Bubs 2 is officially walking. His balance is suspect, but he is choosing to walk, over crawl. He's even picking stuff up while working on his balance. It's amazing the see the differences between the two bubs. Bubs 1 waited until he was good and ready and simply got up and started walking around. Let's see, I found a note in Bubs 1's baby journal that says he didn't start walking until January 2010. Bubs 2 is just a few months ahead of him, but he also had more resources to learn from... like his older brother. Bubs 2 would have started even earlier, but he dabbled in his crawl-to-walk transition. He didn't wait until the task was nearly perfected (like his older bro), Bubs 2 took his time. Just about 10 days ago, he was cobbling together a few steps here and a few steps there. He's now putting many more steps together. He still has that old-man shake, but he's determined. This video was taken about one week ago (from the date of this post) and not only was I glad to see Bubs 2's progress, but I was also glad to see Bubs 1's cameo appearance. I saw humor. He is showing more and more humor. This particular humor, the more slap-stick kind with the towel on the head, etc., is still encouraging. I come from a family that loves humor. 
My grandfather, his great grandfather, left behind his "grandpop isms," which I've been teaching both Bubs 1 and 2 (check out embedded video in next sentence).
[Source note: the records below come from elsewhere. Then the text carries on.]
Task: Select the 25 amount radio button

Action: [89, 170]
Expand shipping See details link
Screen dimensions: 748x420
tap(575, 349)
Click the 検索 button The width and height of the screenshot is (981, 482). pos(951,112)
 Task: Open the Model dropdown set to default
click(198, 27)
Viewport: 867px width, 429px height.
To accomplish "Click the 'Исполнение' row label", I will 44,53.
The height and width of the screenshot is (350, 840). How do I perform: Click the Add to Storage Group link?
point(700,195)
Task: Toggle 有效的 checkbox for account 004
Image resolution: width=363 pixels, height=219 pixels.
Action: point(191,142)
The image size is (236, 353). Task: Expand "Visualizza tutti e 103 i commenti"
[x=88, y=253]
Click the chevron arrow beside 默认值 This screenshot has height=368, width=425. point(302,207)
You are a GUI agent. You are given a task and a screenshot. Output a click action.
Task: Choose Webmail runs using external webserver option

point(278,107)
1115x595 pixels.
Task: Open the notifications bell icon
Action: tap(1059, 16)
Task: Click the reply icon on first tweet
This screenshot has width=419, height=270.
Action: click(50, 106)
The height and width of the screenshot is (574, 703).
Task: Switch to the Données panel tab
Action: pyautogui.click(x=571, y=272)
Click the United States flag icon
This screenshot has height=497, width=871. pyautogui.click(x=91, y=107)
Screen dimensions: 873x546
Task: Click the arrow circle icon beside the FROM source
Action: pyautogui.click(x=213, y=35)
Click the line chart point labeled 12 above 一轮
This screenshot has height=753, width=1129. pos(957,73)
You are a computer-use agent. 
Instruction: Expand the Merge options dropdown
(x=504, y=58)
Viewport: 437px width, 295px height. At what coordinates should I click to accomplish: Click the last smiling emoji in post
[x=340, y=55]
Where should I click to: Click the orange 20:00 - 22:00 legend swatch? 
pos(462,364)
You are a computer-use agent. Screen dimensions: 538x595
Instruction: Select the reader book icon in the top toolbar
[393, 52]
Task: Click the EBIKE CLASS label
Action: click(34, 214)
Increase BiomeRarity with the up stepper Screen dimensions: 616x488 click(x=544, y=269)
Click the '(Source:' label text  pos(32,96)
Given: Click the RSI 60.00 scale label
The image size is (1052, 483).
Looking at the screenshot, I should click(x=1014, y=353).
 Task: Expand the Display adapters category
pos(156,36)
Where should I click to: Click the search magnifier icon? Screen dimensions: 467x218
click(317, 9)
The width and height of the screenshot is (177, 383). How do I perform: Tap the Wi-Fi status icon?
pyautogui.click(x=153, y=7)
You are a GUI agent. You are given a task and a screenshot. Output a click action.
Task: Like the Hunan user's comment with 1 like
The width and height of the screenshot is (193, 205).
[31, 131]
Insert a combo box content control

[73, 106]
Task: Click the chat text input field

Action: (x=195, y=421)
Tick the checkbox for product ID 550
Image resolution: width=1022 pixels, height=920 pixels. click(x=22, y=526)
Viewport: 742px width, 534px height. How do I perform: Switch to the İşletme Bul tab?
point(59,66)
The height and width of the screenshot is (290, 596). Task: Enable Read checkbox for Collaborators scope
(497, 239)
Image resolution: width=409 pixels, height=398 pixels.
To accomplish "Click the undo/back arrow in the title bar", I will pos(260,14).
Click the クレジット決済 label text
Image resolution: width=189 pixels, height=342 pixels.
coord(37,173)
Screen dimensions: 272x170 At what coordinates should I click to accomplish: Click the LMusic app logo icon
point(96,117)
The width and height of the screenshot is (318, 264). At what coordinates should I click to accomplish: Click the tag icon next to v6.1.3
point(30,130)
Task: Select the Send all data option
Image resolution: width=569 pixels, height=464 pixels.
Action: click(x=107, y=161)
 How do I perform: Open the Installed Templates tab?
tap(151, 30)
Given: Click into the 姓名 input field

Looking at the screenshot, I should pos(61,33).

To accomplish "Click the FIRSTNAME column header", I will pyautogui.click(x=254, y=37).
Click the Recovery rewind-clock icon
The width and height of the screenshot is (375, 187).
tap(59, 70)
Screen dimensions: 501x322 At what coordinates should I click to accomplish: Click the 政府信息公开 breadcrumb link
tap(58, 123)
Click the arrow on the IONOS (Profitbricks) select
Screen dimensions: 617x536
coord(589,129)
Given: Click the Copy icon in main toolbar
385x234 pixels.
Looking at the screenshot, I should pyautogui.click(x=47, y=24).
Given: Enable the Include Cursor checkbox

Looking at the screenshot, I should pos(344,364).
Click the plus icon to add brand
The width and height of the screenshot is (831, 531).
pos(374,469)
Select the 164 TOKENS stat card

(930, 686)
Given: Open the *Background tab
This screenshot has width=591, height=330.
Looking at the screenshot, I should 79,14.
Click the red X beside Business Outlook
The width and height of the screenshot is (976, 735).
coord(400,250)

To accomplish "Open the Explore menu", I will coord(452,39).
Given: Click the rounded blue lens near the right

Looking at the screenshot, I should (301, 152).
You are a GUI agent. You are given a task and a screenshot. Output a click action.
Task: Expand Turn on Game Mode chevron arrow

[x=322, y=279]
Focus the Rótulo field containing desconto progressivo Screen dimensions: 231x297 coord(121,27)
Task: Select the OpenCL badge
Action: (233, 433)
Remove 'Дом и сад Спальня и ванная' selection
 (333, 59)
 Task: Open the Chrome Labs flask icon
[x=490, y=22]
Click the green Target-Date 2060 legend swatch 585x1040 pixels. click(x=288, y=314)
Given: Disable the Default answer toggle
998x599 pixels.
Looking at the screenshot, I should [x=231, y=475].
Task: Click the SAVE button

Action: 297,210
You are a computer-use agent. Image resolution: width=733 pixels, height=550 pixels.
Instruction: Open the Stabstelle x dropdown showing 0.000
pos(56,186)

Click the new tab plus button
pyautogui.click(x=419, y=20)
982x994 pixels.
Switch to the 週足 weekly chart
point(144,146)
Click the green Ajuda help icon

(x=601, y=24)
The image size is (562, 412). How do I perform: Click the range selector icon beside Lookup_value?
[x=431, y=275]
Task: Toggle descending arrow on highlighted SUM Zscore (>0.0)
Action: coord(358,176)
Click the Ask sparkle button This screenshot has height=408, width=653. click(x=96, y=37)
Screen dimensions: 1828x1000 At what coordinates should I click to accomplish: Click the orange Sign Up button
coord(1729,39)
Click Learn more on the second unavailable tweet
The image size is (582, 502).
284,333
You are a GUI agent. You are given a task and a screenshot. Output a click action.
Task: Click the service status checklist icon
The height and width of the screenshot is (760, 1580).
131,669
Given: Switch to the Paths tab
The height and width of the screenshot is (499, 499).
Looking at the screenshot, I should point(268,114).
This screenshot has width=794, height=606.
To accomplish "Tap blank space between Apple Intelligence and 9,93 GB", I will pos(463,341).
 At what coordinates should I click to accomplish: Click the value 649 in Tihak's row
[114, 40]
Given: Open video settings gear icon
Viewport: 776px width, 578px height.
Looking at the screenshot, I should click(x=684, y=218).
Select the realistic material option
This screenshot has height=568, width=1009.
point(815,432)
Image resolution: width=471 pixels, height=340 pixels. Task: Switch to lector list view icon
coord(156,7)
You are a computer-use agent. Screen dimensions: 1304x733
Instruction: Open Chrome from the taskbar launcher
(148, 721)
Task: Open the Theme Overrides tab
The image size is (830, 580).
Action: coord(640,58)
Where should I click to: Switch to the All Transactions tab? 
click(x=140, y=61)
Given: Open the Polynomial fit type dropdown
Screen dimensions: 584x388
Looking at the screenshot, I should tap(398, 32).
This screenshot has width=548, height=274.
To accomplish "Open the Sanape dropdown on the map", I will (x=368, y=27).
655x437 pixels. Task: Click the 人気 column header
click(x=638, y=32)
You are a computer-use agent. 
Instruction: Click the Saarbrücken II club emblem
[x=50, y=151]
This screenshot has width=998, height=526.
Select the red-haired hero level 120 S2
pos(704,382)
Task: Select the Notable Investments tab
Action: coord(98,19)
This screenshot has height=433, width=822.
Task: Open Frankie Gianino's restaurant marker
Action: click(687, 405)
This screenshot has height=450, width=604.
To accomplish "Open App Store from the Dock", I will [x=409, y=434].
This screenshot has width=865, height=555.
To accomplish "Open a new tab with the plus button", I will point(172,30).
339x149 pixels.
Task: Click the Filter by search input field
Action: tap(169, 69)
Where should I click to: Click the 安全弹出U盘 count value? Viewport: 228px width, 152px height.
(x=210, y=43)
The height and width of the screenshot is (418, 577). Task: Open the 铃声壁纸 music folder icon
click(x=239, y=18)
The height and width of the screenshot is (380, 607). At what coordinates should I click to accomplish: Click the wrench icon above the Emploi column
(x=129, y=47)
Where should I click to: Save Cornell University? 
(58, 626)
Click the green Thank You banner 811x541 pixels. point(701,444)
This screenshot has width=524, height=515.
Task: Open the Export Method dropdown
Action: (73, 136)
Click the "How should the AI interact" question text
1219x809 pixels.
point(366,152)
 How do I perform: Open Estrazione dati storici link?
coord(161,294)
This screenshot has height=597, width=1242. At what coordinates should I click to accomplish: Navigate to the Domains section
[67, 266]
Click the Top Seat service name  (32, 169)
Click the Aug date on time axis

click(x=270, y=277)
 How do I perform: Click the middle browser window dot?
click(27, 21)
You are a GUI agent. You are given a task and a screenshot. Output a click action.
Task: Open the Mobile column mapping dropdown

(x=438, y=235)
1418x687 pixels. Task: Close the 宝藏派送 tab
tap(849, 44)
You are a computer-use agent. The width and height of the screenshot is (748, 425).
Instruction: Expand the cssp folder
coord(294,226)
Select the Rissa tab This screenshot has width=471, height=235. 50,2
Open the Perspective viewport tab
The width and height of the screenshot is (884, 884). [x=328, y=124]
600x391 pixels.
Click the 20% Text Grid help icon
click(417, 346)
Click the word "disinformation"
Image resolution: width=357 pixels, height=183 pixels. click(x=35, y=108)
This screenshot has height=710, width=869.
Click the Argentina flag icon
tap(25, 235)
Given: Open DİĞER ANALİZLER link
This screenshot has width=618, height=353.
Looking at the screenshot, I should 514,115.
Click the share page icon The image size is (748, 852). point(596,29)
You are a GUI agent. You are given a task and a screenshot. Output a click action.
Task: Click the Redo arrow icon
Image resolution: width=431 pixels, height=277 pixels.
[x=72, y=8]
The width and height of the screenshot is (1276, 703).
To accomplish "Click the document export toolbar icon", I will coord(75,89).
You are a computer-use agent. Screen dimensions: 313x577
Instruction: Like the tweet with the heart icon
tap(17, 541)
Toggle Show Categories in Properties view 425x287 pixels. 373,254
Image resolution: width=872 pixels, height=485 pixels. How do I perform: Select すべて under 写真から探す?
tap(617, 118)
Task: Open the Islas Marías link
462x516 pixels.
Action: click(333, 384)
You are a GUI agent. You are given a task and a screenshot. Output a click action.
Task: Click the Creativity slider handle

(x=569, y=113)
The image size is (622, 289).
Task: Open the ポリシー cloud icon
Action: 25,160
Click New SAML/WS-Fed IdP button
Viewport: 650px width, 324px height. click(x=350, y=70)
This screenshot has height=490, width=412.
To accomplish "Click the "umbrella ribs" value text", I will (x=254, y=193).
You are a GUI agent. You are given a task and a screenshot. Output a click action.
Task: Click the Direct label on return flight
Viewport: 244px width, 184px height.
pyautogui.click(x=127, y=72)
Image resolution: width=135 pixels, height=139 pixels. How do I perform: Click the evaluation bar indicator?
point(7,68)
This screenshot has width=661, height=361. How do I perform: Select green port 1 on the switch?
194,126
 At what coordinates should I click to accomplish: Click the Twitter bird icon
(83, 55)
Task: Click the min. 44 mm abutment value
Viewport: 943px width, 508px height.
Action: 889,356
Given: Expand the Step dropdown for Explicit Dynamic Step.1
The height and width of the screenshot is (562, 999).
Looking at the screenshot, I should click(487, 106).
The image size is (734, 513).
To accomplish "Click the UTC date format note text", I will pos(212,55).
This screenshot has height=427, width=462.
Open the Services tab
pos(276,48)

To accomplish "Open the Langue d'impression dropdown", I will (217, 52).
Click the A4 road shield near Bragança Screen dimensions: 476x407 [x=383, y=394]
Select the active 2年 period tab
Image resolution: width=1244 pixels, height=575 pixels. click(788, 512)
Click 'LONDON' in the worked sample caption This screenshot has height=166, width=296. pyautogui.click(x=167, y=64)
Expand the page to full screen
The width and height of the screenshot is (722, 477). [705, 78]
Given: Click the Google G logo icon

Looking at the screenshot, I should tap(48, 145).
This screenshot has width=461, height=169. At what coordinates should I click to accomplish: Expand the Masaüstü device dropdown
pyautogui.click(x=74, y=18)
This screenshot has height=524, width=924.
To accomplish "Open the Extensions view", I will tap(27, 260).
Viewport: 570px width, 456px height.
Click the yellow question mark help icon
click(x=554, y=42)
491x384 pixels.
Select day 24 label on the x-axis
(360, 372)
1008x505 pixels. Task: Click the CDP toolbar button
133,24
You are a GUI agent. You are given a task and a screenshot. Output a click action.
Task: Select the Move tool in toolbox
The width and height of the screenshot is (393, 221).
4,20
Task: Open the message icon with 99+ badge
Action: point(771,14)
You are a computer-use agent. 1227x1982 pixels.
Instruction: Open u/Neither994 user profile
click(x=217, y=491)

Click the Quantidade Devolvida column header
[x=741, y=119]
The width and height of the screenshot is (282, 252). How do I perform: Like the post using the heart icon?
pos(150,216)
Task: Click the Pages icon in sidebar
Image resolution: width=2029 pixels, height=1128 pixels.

Perhaps Bubs 1 is carrying the humor torch? Time will tell. One thing is for sure, if he learns how to wield some witty banter, he'll have the ability to create bridges and cross any social gaps he encounters. His mom and I have been working with him on his interaction skills whenever he's with friends, larger groups especially. We essentially give him positive responses with whatever he says in his interactions. Sometimes his friends look at him as if they notice that he's not acting within a norm. It depends on the situation. We may say, "hey, that's cool bubs!" (so to always encourage his spirit... and confidence). Other times, we'll help him by directing his conversation. Maybe we'll tell him, "Ok bubs, that's interesting. How about you ask (so and so) about..." This last example implies that he can get a little self absorbed about things he likes and keep on talking about them... looooong after anybody is still interested. haha. His rigidness comes and goes, but his mom and I are consistent. For example, he'll tell us that the colors white and red make pink. However, we have to be ready for some flack whenever we use standard, social responses (that he'll experience out in the real world), like "smart boy!" or "you're a smarty pants!" He'll get upset with those comments, because he considers himself either a "good boy" or a "big boy." We can't allow him to limit our responses, because then we're simply perpetuating the problem. It's a battle sometimes. This is where his mom and I try to use more humor when breaking his bullheaded-ness. 

One of my first introductions to understanding the power that humor holds was when I entered the 8th grade, at Lounseberry Hollow Middle School. I was only there for a few days, before I moved out of state, but it was there that I realized the social benefits of "being funny." I have only a couple of memories of those few days and one was when I was sitting in a history class and the teacher was taking attendance. Mr Schmoltz. When he came across my name on the roster, he stopped. "Is your brother (brother's name here)?" he asked me, in front of the class. "Yes," I replied. My brother is seven years my elder, so I was impressed that this teacher made that connection. Although, perhaps not for good reason. "Now class," boomed Mr Schmoltz as he turned towards my classmates, "you have to understand my concerns here. His (while pointing his finger over at me) brother used to sit in the back of my classroom and quietly roar "Yaaaaa" whenever one of his classmates answered a question correctly. It was like being in a stadium." My fellow classmates laughed and I sat there feeling like I just had my social status increased among my peers.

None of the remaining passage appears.